Ron Gonzales, a top aide and Norcal Waste indicted after trash
contract investigated
Gilroy – Fresh off his end-of-day commute from Silicon Valley, Patrick Corpus was less surprised about the indictment of San Jose Mayor Ron Gonzales than he was about how long it took.
The mayor, a top aide and a garbage hauling company were indicted by a Santa Clara County grand jury Thursday amid an investigation into a secretly negotiated trash contract. The move comes half a year after District Attorney George Kennedy announced an investigation into the back-room deal Gonzales struck with Norcal Waste Systems that cost taxpayers an additional $11.25 million in labor costs.
“I’m surprised it took that long after such a scandal,” said Corpus, a Gilroy resident and engineering manager who works in South San Jose. “All the information was out there.”
The mayor’s office announced the six-count indictment but the charges were not immediately clear. Prosecutors would not comment Thursday, but they scheduled a news conference for today on the results of a grand jury probe into the Norcal deal that led San Jose City Council members to censure Gonzales last year.
“Mayor Gonzales has not seen the indictment,” the mayor’s office said in a statement. “He broke no laws.”
The mayor’s lawyer, Allen Ruby, said a copy of the booking slip was difficult to read.
“I believe, based on what I’ve seen, there are some conspiracy counts,” he said, adding that the mayor was at work Thursday.
Alan Lagod, lawyer for the mayor’s aide Joe Guerra, also hadn’t seen the indictment but said his client surrendered at the sheriff’s department and was released.
Norcal was named in four counts of the indictment but denied any wrongdoing, said Bill Goodman, an attorney for the company.

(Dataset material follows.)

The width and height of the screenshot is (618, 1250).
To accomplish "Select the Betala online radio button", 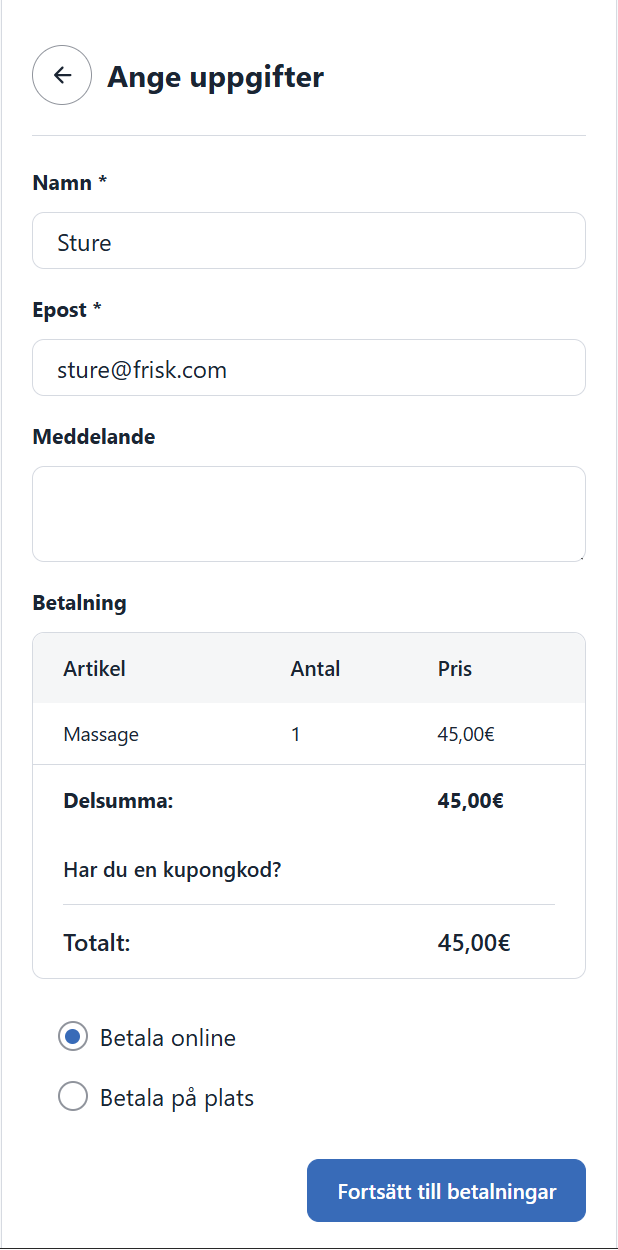I will tap(73, 1037).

Authorities refused to reveal the charges but the mayor’s office said he and Guerra each posted $50,000 bond Thursday morning. All three defendants are scheduled to appear Monday in Santa Clara County Superior Court.
A civil grand jury accused Gonzales and Guerra last year of “duping” the council into approving a 2003 rate increase and a 2004 contract amendment to cover the increased costs.

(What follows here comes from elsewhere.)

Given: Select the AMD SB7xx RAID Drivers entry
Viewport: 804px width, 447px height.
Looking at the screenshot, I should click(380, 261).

Gonzales did not disclose to city council members that $1 of a $1.40 per month garbage rate increase was intended to cover labor costs.
A lawyer hired by the city to investigate the garbage contract said in December that Gonzales and Guerra violated city policy requiring independence and impartiality when they privately assured Norcal the city would cover increased union costs.

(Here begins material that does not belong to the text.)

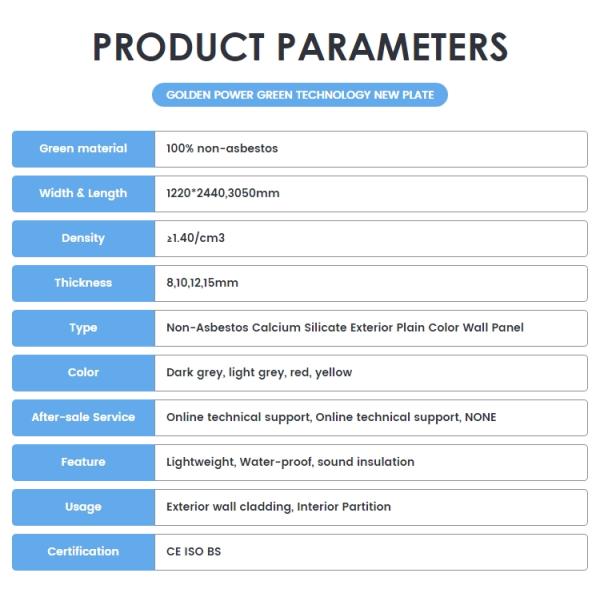
Task: Click the 100% non-asbestos value
Action: 222,149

The City Council censured Gonzales in December for the deal and ultimately forced him to resign from a number of powerful commissions, including a task force planning to develop thousands of acres in Coyote Valley. Gonzales’ removal from that committee has not stalled plans to bring 50,000 jobs and 80,000 residents to the area north of Morgan Hill, but it has brought a more reasonable approach to the development, according to Morgan Hill Mayor Dennis Kennedy.
“Early on his goal appeared to be to move forward very quickly with the development of Coyote Valley,” Kennedy said of Gonzales. “That has clearly changed … What I see is a change in attitude on the part of San Jose. There’s a lot more realistic approach, a recognition that there’s no need to go barreling ahead without addressing traffic and congestion and other things that affect neighbors.”
Kennedy was reluctant to draw conclusions about Gonzales’ guilt before a jury decided the matter.
“He deserves a fair trial, but you know it’s not a good thing,” Kennedy said. “It gives all elected officials a bad reputation. It’s the result of what can happen if you think you have more power than you really do.”
As she waited in Gilroy Thursday evening for the southbound train from San Jose, Catherine Bretz, a resident of Coarsegold, was hardly surprised about Gonzales’ indictment. She chalked it up to a system corrupt from top to bottom, pointing to the scandals engulfing numerous members of Congress.
“I think if he’s guilty, he should be run out of town,” Bretz said of Gonzales. “Every crooked politician – send ’em to Siberia.”